Ironically enough, Wonder Woman 1984 leaves the door wide-open for exactly that kind of story. The sequel also leaves room for Jenkins' next film to acknowledge the events of both Batman v Superman and Zack Snyder's Justice League, without Diana's solo franchise having to be directly connected to those films.

It's clear that the events of Wonder Woman 1984 are pretty standalone. The '80s setting means that any major connections to present-day event in BvS and JL would already be established. However, at the same time, Wonder Woman 1984 made a major point to establish that Diana keeps her superhero exploits (relatively) secret. It was a necessary piece of continuity, since Diana is still unknown to both Batman and Superman when she shows up in Dawn of Justice, some thirty-plus years after WW84. But it's also an ironically fitting launchpad for a present-day Wonder Woman 3 story.

So far in the DC movie universe, Diana has never had her official "coming out" moment, being recognized as a major hero of not just today - but of history. DC Comics lore has seen Diana take on work in places like the U.N., eventually in full recognition of her Amazon heritage and Themyscira homeland. That's rich canon to draw upon for a Wonder Woman 3 story that uses such a framework to tell exactly the story Jenkins seems to want to tell: women making a difference in the world, without having to change who they are to do it.

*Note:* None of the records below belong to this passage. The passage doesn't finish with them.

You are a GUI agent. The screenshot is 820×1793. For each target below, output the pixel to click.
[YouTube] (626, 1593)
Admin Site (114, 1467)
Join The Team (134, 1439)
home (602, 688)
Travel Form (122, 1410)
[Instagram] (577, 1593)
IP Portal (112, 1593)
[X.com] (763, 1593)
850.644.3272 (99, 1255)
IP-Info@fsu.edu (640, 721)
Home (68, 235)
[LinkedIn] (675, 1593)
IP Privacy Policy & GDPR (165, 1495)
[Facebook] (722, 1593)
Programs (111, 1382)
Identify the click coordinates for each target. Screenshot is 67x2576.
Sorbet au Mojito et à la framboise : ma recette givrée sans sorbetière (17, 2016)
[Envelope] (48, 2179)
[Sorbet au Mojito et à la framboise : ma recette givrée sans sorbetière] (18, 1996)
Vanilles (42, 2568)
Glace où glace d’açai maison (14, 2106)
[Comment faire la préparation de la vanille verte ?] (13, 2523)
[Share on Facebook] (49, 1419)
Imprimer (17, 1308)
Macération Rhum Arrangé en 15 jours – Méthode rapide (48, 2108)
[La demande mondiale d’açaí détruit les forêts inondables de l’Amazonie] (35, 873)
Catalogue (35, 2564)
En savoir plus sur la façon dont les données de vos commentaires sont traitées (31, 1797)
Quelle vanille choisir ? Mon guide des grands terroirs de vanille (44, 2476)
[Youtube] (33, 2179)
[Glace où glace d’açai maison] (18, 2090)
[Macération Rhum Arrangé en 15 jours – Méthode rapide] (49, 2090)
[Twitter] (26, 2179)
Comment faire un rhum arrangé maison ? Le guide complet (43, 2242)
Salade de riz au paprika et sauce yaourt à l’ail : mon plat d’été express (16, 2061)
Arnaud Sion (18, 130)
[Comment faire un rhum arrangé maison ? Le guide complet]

How Wonder Woman 1984 Ending Sets Wonder Woman 3 Explained

It would be fitting to see Wonder Woman finally recognized for saving the world (twice) in Batman v Superman and Justice League, and then turning that new fame into a bridge between Themyscira and the present-day world, in a way that particularly brings Amazonian ideals to young girls everywhere. There is another way to go with it: Jenkins has hinted that Cheetah could return in Wonder Woman 3; if Barbara Minerva never renounced her wish, she arguably doesn't age, just like Diana. She's also the one person who knows both sides of Wonder Woman/Diana Prince's identity, and connection to Steve Trevor. Wonder Woman finally bringing both sides of her identity together may not start out as a choice, but could be kind of core theme that is both personal and timely.

2020 will undoubtedly be remembered as a year where women stepped into the forefront of driving society - including Wonder Woman 1984 heralding bold changes in the film industry model. The opportunity is there for Wonder Woman 3 to be one of the first big films to reflect that milestone.